Of course, my preparation would not be complete without mentioning the years I have spent in America studying and practicing law. It was an import counter-experience to my legal training in Nigeria. For instance, while at Harvard Law School, I realized that Hans Kelsen had applied to teach at Harvard, but was rejected particularly because Harvard did not find his dictatorship-friendly theory of law appealing enough. It was for me an epiphany – that this almighty Kelsen was rejected at Harvard. Systematically, I began to reject and challenge many of the backward notions and ideas Nigeria imparted on me. I began to question many things. I question a system where the people in power could fail so glaringly to care for the people they are supposed to be leading. I question the Oga system that has nearly completely damaged my countrymen and countrywomen, creating an atmosphere where officials refuse to take responsibility for their actions, but rather blame their failures on some Oga at the top. Why are our schools in such shambles? How could our leaders abandon the children of this country in the worst imaginable school system in the world, while they educate their own children overseas? How could they abandon our hospitals to the level of total collapse while they rush to treat themselves and their families in foreign hospitals even for headache and indigestion? How do these Nigerian leaders go to bed and be able to sleep at night, when they know that millions of heir people have no food, no electricity, no clean water and live in squalid and mosquito-infested place?

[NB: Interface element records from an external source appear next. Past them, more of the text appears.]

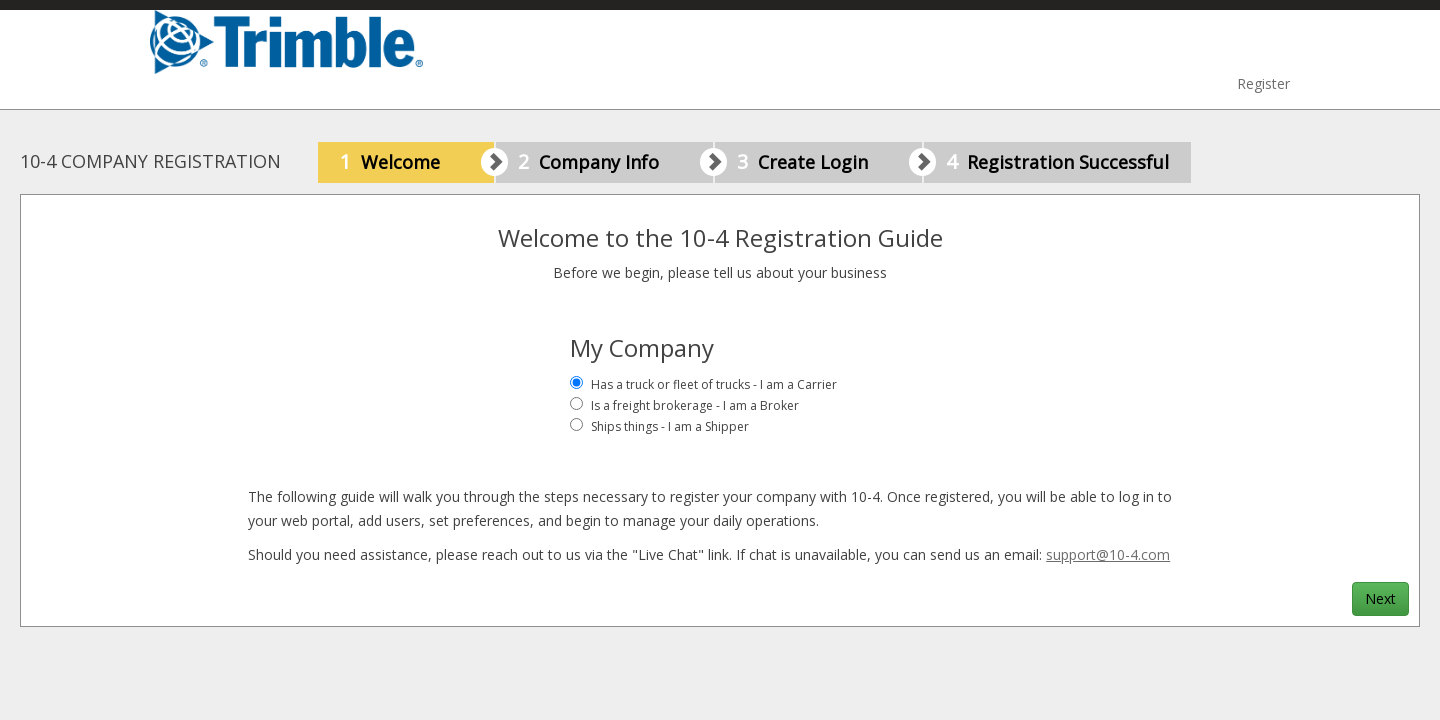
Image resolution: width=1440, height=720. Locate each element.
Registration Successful (1057, 161)
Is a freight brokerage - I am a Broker (695, 405)
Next (1380, 598)
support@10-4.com (1108, 554)
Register (1263, 83)
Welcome (417, 162)
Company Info (615, 162)
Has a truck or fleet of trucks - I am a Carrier (714, 384)
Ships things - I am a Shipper (670, 426)
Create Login (829, 162)
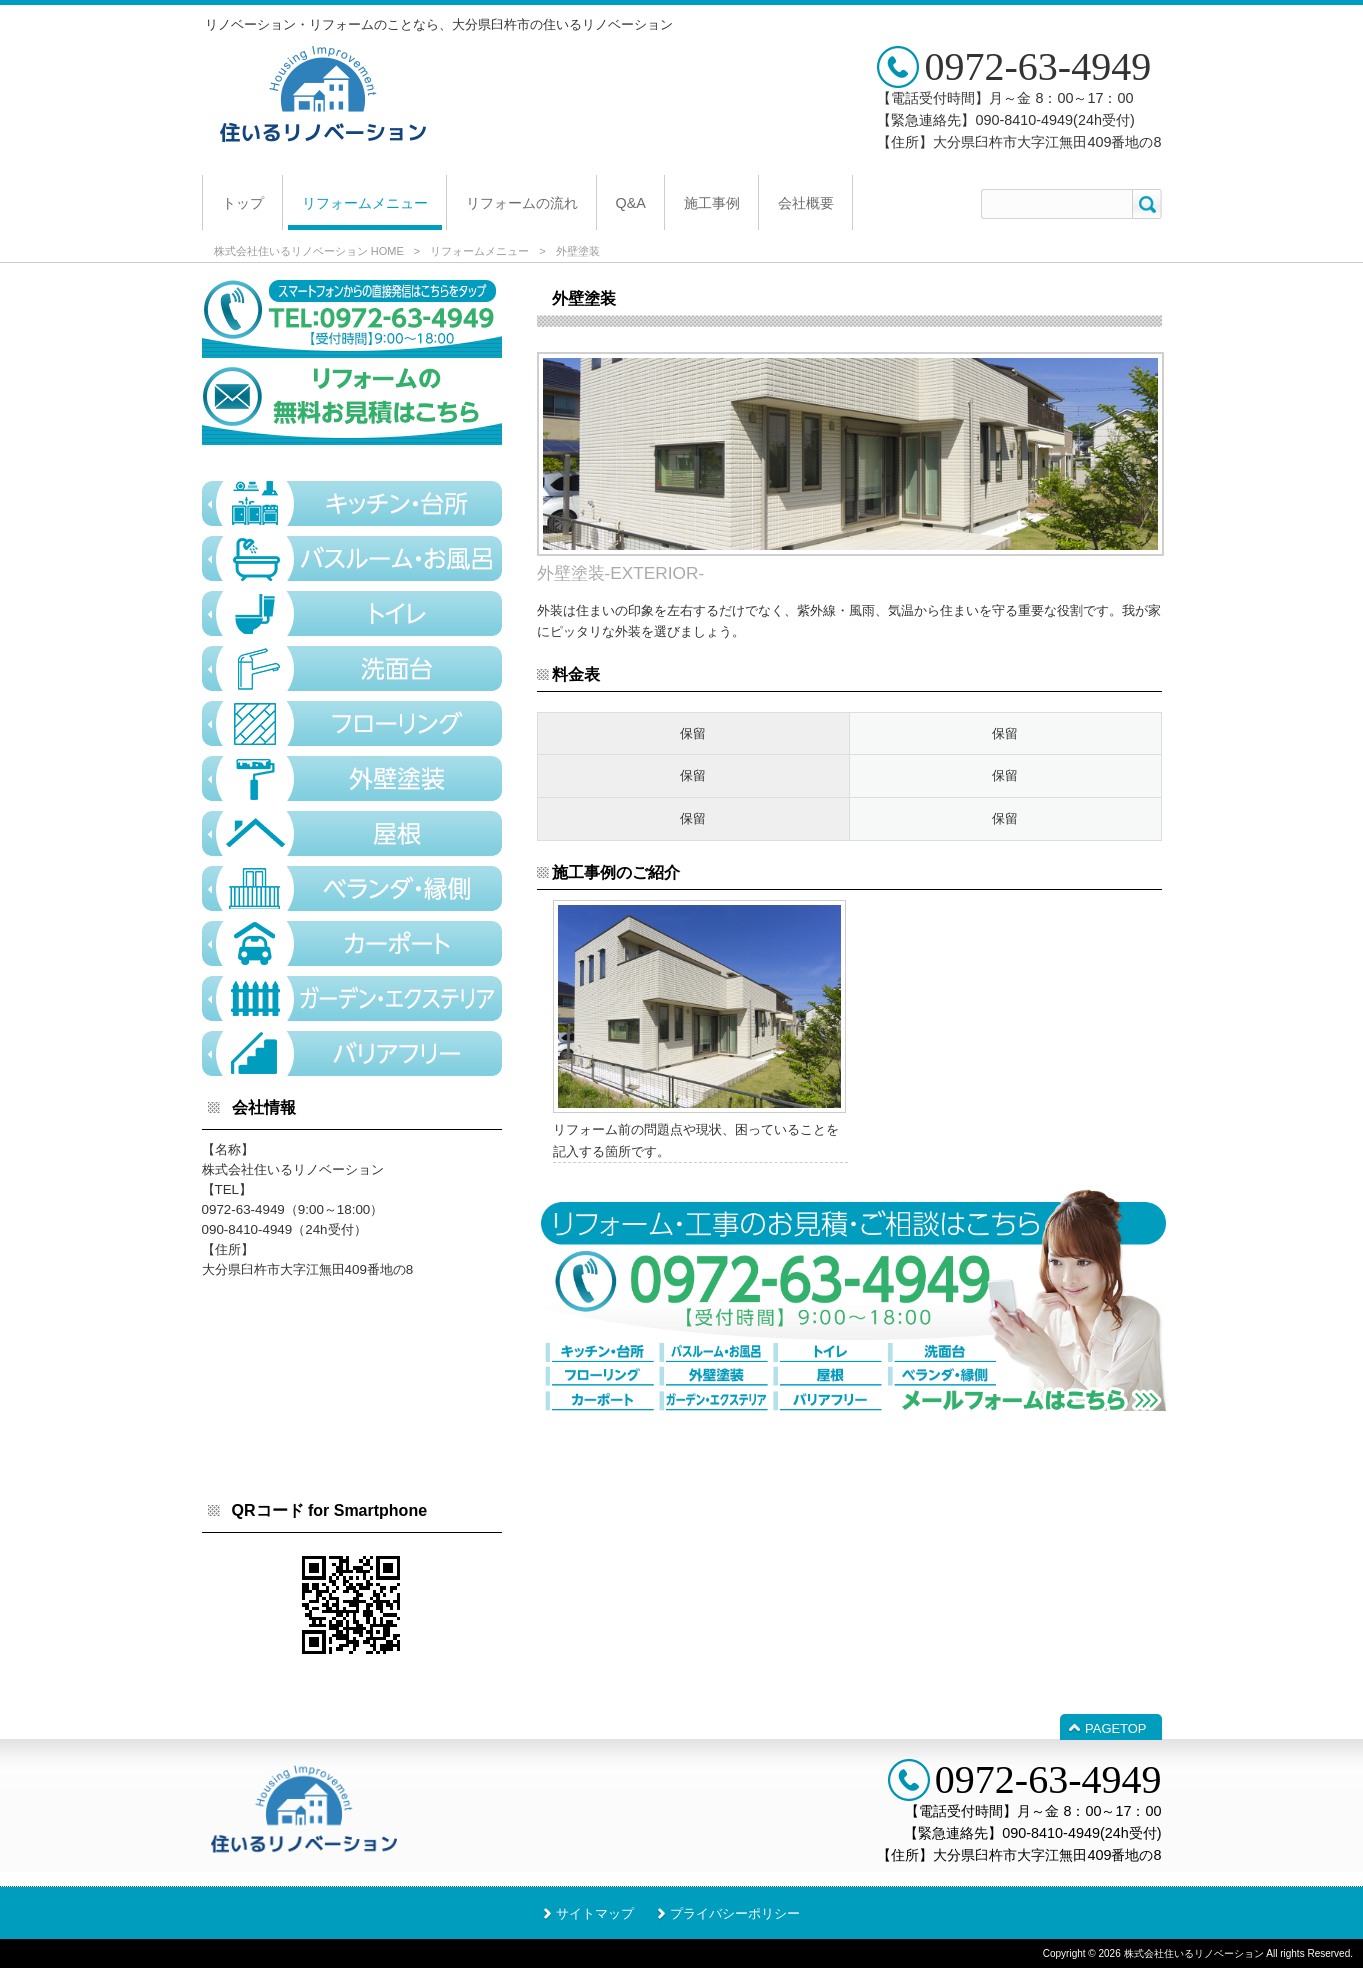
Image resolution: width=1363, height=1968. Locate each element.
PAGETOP (1115, 1728)
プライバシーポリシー (735, 1913)
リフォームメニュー (479, 251)
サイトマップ (595, 1913)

With the politics of failure and the dysfunctional criminal justice system that midwives that failure, we have faced several abnormalities and outcomes that confound even the most adept manipulator of the system. What we witnessed in the recent pardons granted by the President of Nigeria was an incredible self-destructing maneuver by the President and his advisers. They have dribbled the ball into their own goalpost. The Pardons are a clear admission that the EFCC system is finished and has fully served its usefulness to the decadent machinery that propelled it. About five years ago, the EFCC orchestrated the most elaborate scheme that spanned across continents to get Governor Diepreye Alamieyeseigha to jail. Billions of Naira was spent to jail the man. Helicopter gunships and all manner of military equipment were deployed just to arrest him, and that is without mentioning the shenanigans that led to the first ever attempt to outsource Nigeria’s criminal trial to England. To now hear that the President of Nigeria pardoned the man makes a mockery of everything, while at the same time affirming what we knew for some time now, that most of the system of Nigeria justice is a sham.

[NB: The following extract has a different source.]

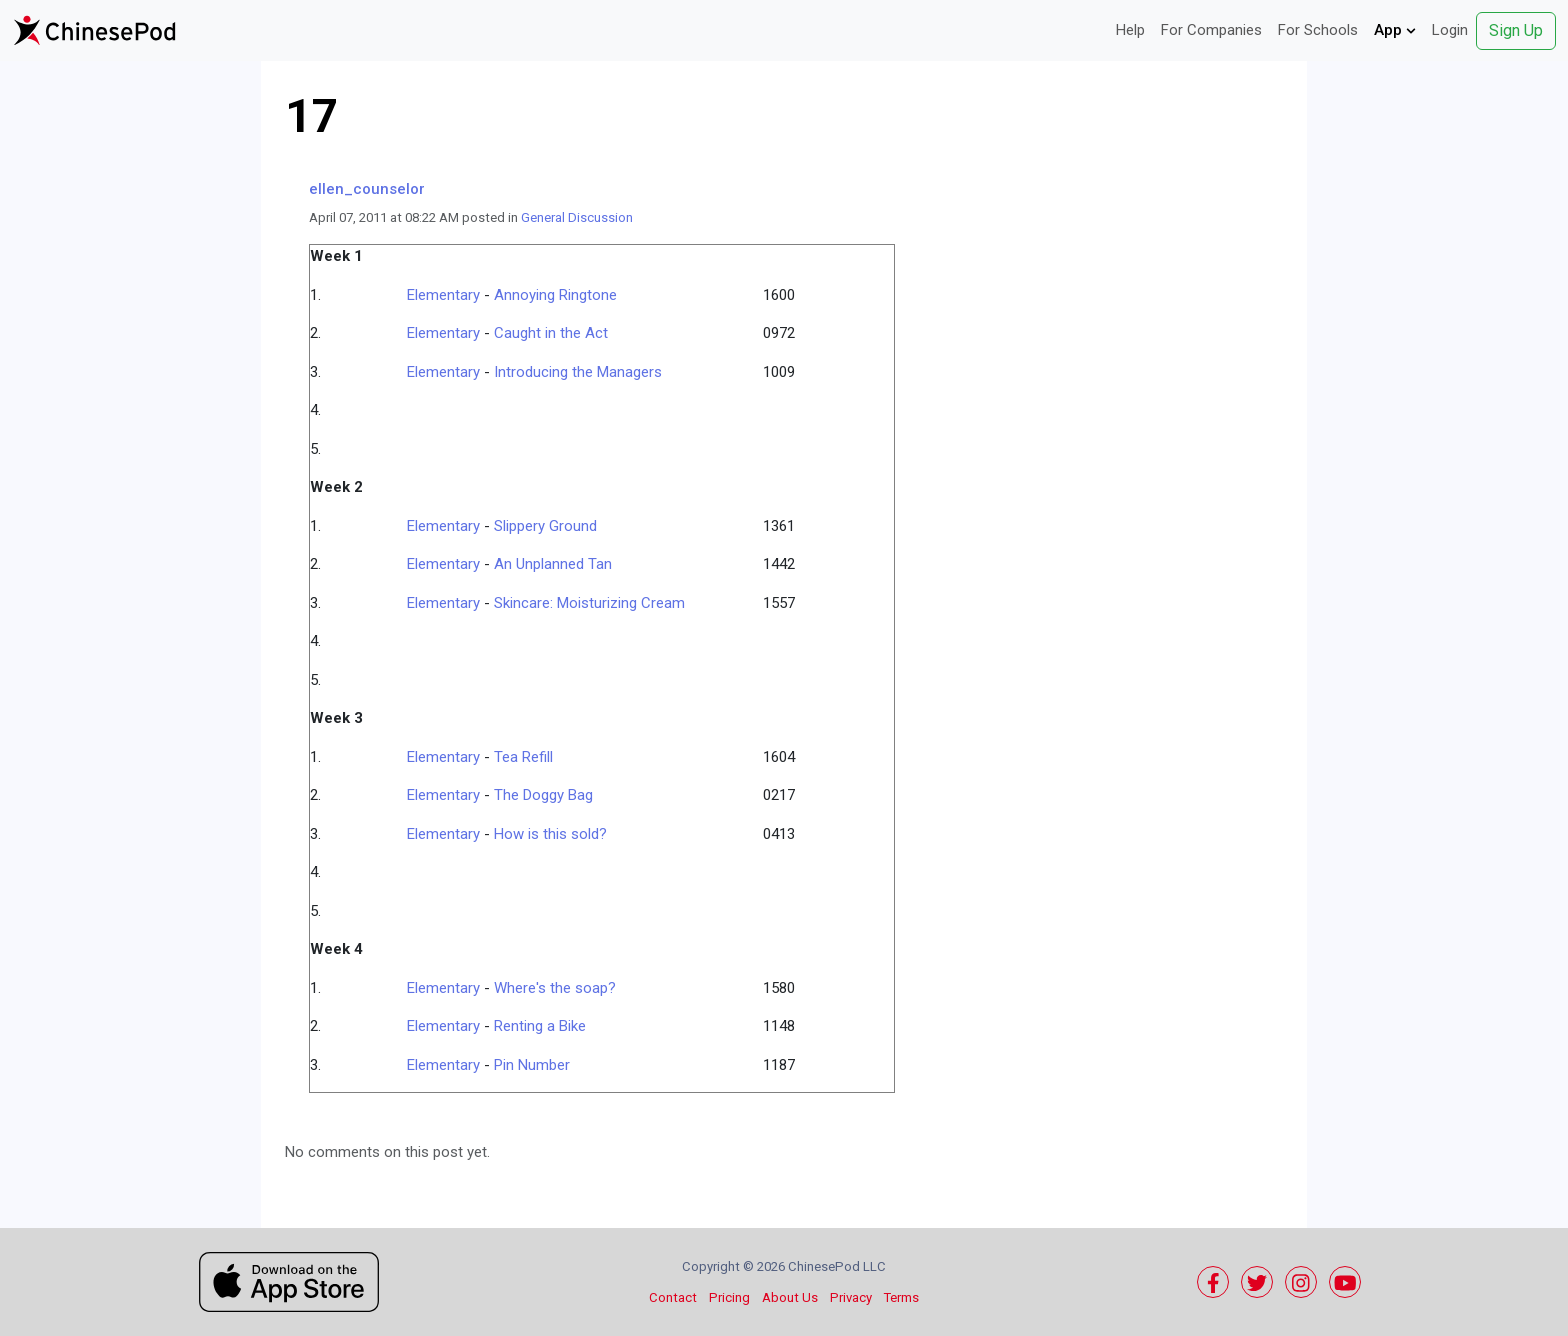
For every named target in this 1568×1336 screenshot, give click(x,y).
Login (1450, 30)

As I write this, 48 Nigerian youths, some as young as 20, are on death row in Malaysia. One would expect a clemency-minded President and his advisers to dispatch a diplomatic offensive to get Malaysia to commute those sentences. But no! It is rather the case of Alamieyeseigha, a man who has actually been enjoying life as the best friend and Godfather of the President that would take up the generous dispositions of the President on clemency and pardon.